A resolution urging Congress and the president to impose a moratorium on mortgage payments because of the coronavirus failed to win a second from San Mateo County Supervisors — inaction Tuesday that left its sponsor Supervisor David Canepa “awestruck.”
“It came out of left field,” Canepa said. “I thought it was going to be a 5-0 vote.”
Failing to win a second for the resolution meant the measure did not go before the Board of Supervisors for a vote.
Supervisors held the meeting by teleconference through Zoom and Canepa said when no second was forthcoming he concluded board members couldn’t hear one another.
“I thought it was an audio error,” he said.

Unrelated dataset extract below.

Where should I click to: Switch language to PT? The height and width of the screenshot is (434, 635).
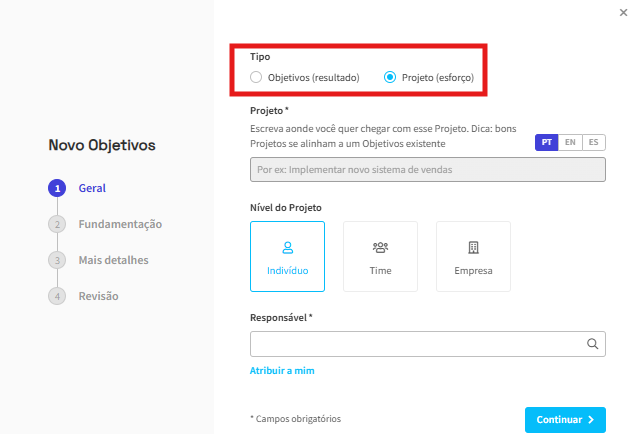tap(547, 143)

The federal Coronavirus Aid, Relief, and Economic Security Act known as CARES only deals with 44% of mortgages and so additional action is required, Canepa said after the Board of Supervisors meeting.
“It’s necessary legislation supported by homeowners in my district,” he said. “When you don’t have income, it’s hard to pay the mortgage.”
His memorandum to the Board of Supervisors said shelter-in-place orders have disrupted lives of Calfornians and led to income loss.
“It is imperative that the banking industry and financial regulators advance short-term mortgage relief in order to keep all Californians in their homes and businesses in place,” Canepa stated.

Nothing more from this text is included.